Примечательно, что в этом она была едина с покойным отцом Иоанном (Крестьянкиным). Непонимание того, как жили христиане при советской власти, нежелание впустить в свое сердце опыт новомучеников, тем самым понять — в чем их подлинное величие, воспринимались ими как главная трагедия современных российских христиан и как серьезная духовная угроза будущему нашей Церкви.
Сегодня, когда и архимандрит Иоанн, и Ольга Александровна отошли от нас в селения праведных, можно привести фрагмент из адресованного ей в середине ноября 1999 г. письма Печерского старца. Оно стало ответом отца Иоанна на просьбу Ольги Александровны молиться о том, чтобы образ владыки Варфоломея был очищен от клеветы:
«Живых свидетелей того периода жизни Церкви остается все меньше, а слышавшим о нем трудно и представить, а тем более понять все тогда происходящее. Живя в оголтелой, разнузданной “свободе”, как представить жизнь в застенке.
Но у Бога все на своем месте <–> и Небо и земля, и ин суд Божий, и ин суд человеческий.
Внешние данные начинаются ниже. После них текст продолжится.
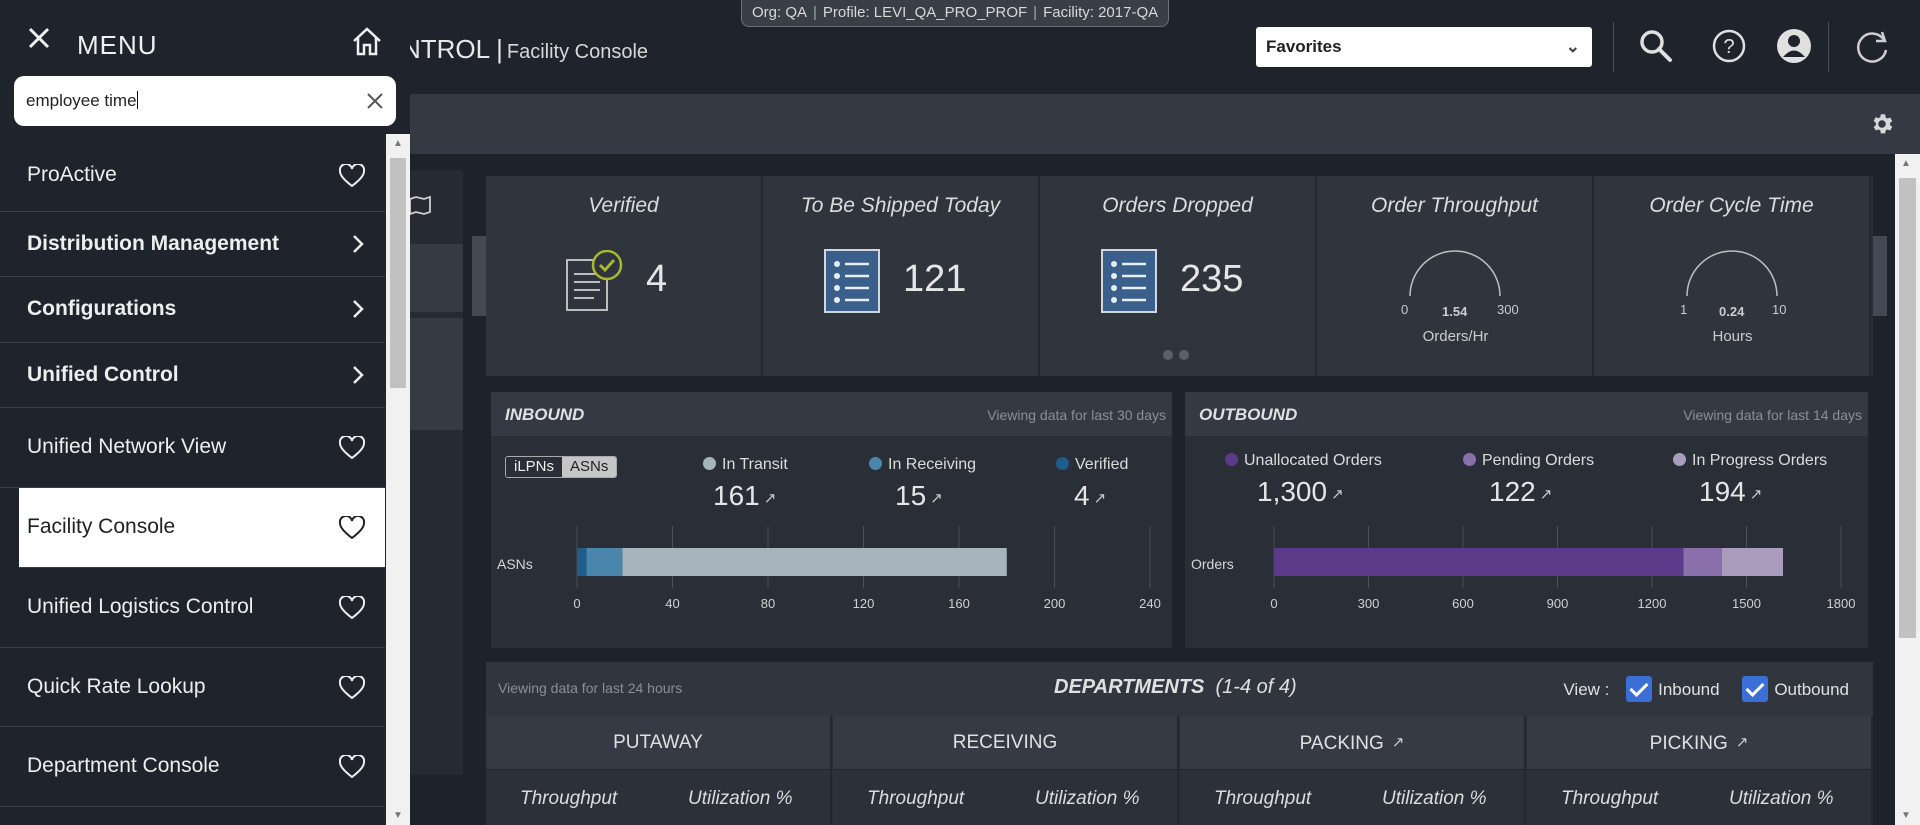 The image size is (1920, 825). Describe the element at coordinates (1750, 480) in the screenshot. I see `stat-in-progress: In Progress Orders 194 ↗` at that location.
Так что нам<,> верующим несомненно Богу<,> не страшны лабиринты любой лжи и казуистики, ибо Истина хранится неповрежденной в руце Божией<,> и в угодное Богу время Он выпускает ее на свободу, чтобы посрамить и самую правдоподобную ложь. Так что молимся и трудимся и ждем Божие определение о сем».
В день своего 16-летия Ольга Кавелина пришла на службу в храм преподобного Сергия на Большой Дмитровке, где тогда находилась Петровская община, и обратилась к владыке Варфоломею: “У меня сегодня день рожденья. Скажите мне что-нибудь”, — предполагая, что он даст ей наставление в приватной беседе. Владыка ответил ей. Он поставил ее перед собой посреди храма и обратил к ней свою проповедь. Центральный образ этой проповеди она запомнила на всю жизнь, и даже за несколько дней до смерти она в который раз говорила о том дне.
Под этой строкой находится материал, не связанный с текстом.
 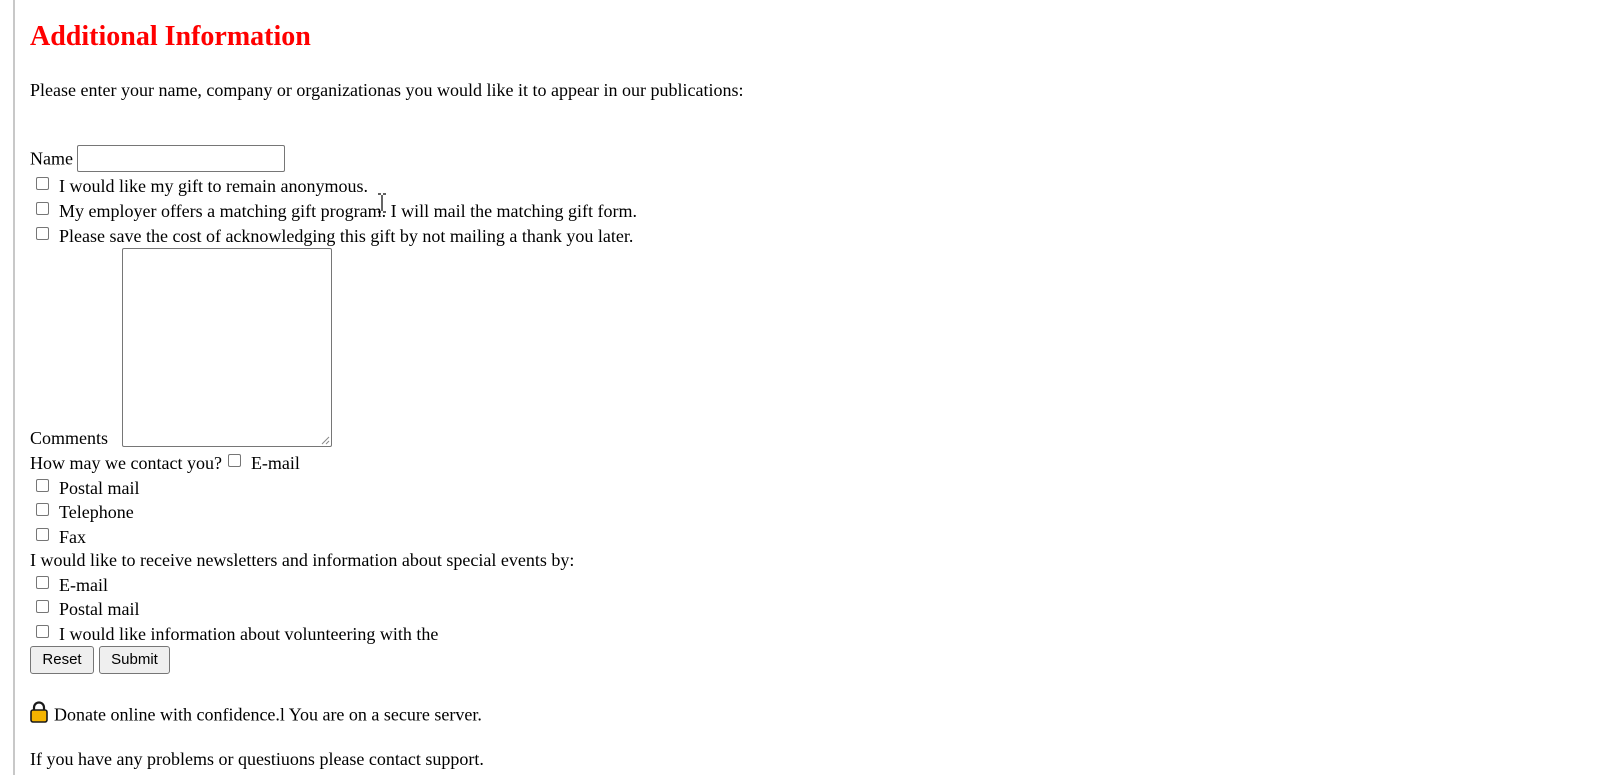 What do you see at coordinates (52, 158) in the screenshot?
I see `name-label: Name` at bounding box center [52, 158].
“В Америке была выставка, — обращался к ней владыка Варфоломей. — Были выставлены все достижения цивилизации, представлены все штаты этой обширной и богатой земли.
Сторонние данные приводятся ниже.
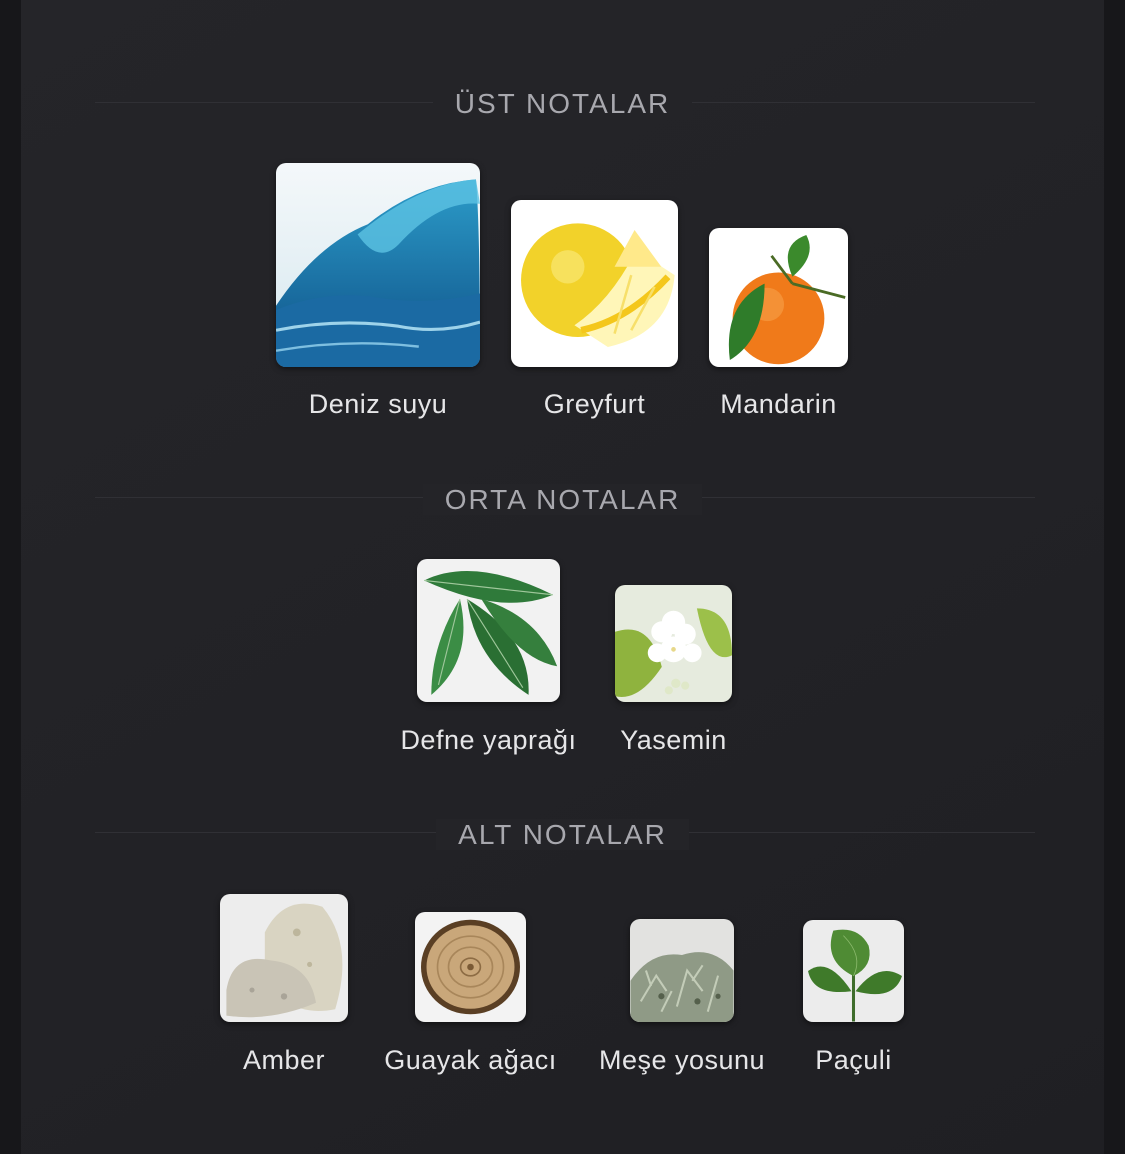  Describe the element at coordinates (562, 500) in the screenshot. I see `section-title-middle-notes: ORTA NOTALAR` at that location.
Среди экспонатов была клетка, в которой сидел негр. Живой негр. Он улыбался, гляда на проходящую толпу. Кто-то из толпы спросил его: Чего же ты радуешься? Ты же в клетке. — Да, отвечал негр, но я со Христом, и поэтому я свободен.
Будь и ты со Христом, — заключил Владыка, — и ты будешь воистину свободна”.
Так она и жила.
…Отпевание Ольги Александровны было совершено в храме святителя Митрофания Воронежского, недалеко от которого находился ее дом. После отпевания ее гроб был доставлен в Оптину пустынь, где рядом с могилами других Кавелиных, в частности, ее прабабушки и состоялось погребение рясофорной монахини Серафимы.
А. Беглов
1Ныне прославлен в лике преподобномучеников.
2Опубликовано: Преподобномученик Феодор (Богоявленский). “Завещание” / Подготовка текста, публикация, вступительная заметка А. Л. Беглова // Альфа и Омега. 2001. № 1(27). С. 283–284.